The pass is always popular, and on this visit we saw a procession of elderly scooters with sidecars, a VW camper convention, and some bubble cars. Yet it wasn't too busy to give us a clear run to the restaurant at the halfway point, along smooth, grippy tarmac with friendly curves and stunning mountain views.
At the restaurant I had sausage and chips, again, and a bottle of local soft drink Almdudler (with a catchy name like that, I can't understand why it hasn't achieved the worldwide saturation of Coke). I later discovered that my arms had got quite sunburned over lunch, no doubt because I was 3000 metres closer to the sun than usual.
Afterwards we ascended to the highest point attainable by motor vehicle, the Biker's Nest. I found this bit less enjoyable, as it's steep, tight, and paved with flat cobbles rather than tarmacked. I hung out for half an hour, buying souvenir ACHTUNG MURMELTIERE stickers and claiming some territory for the Modern Vespa forum (London Underground-style sticker, bottom left) while Howard went back for another, full-throttle go at the pass.
Late in the afternoon we crossed into Slovenia by the Wurzenpass, a short but sweet road whose 18% gradients turned out far less scary than I had envisaged. This was much more exciting than entering the country by motorway and tunnel; that route wouldn't have featured a tank at the side of the road, for one thing.
Through a deserted border control at the bottom, and we were in a country entirely new to us. Signs wished us welcome - Dobro dosli - but everything was strange: the language, the brands of shops and petrol stations, the shapes and colours of the road signs. We have been so often to France, and enough times to Italy and Germany, that we consider ourselves veterans of European travel, yet here so much was unknown.
We left the national park for a short stretch of motorway, passed through lovely but touristy Bled, and made our way to the village where we would be staying: Srednja vas v Bohinju, a name so alien I could only vaguely remember it by thinking of Sredni Vashtar.
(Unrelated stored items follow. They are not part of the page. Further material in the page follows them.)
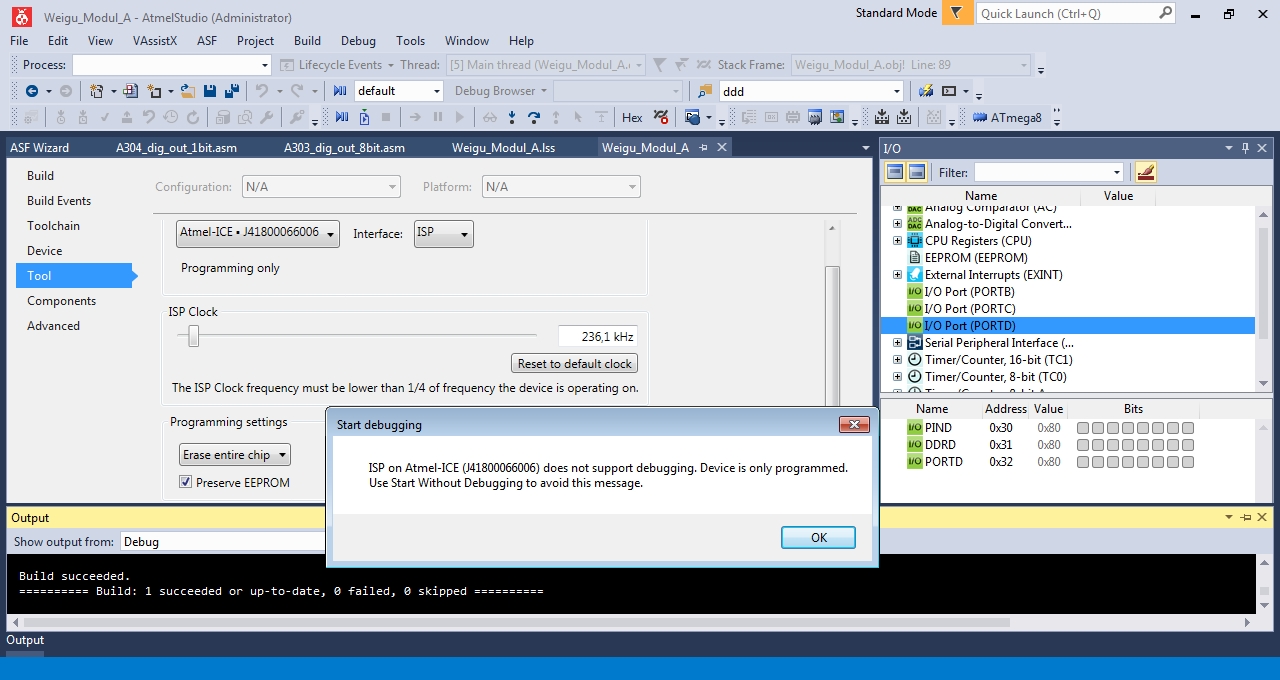
Task: Toggle the last bit box of PORTD
Action: click(1188, 462)
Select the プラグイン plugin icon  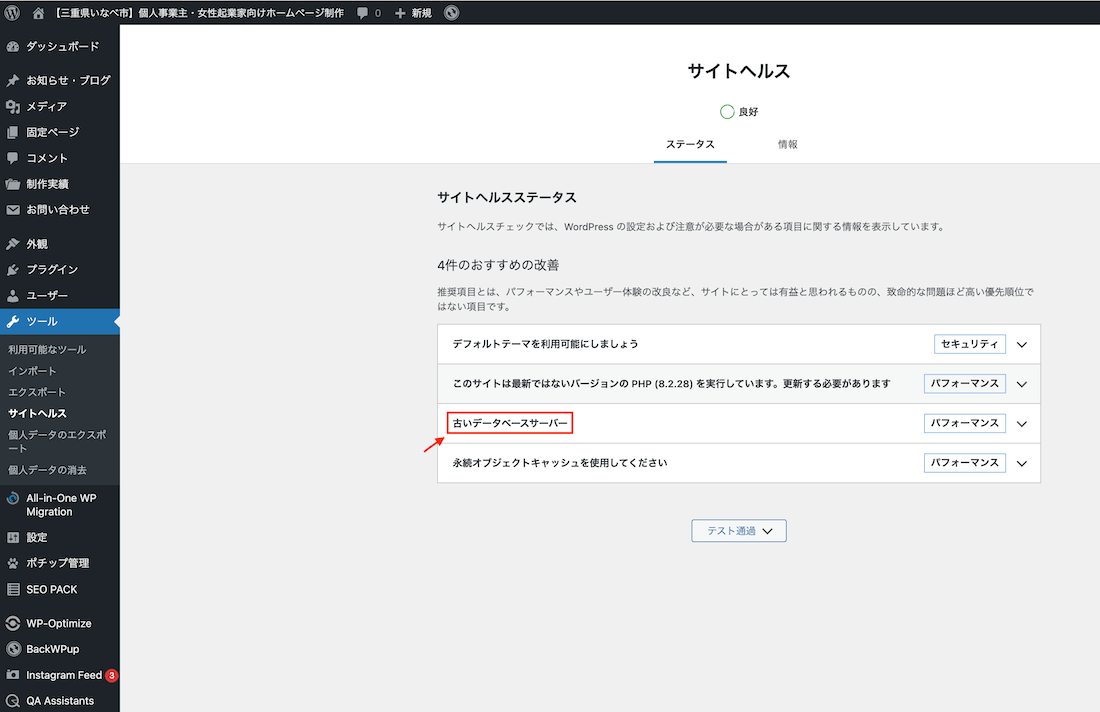(x=12, y=269)
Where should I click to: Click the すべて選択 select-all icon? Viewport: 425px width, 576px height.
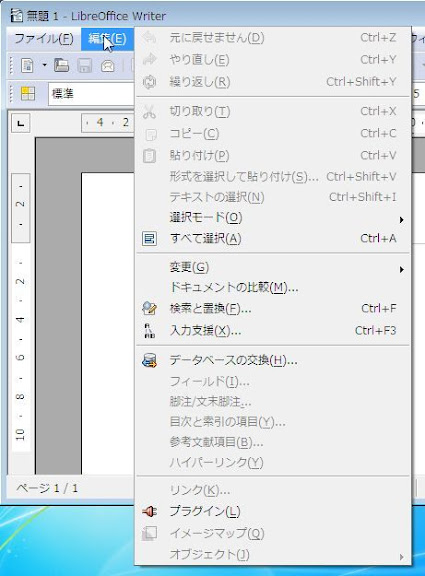(149, 238)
Google Maps is a great demystifier, but it hadn't told me our destination was up a steep hill and along a cracked single-track road. By the time we'd reached the end of the village without spotting our apartment I was panicking a little, but Howard worked out where it should be, we ascended by a hairpin hairier than any we had encountered on the day's two mountain passes, and were shown by the owners to the chalet-style flat which would be our base for the next three nights.
Our plan was to self-cater, but we were later than intended and the supermarkets were closed. So we headed down the hill to one of the village's two restaurants, where we were fed a huge mixed grill washed down by liqueurs with fruit at the bottom of the glass. We walked back in the dark, and I saw my first ever fireflies flickering and darting above the bushes.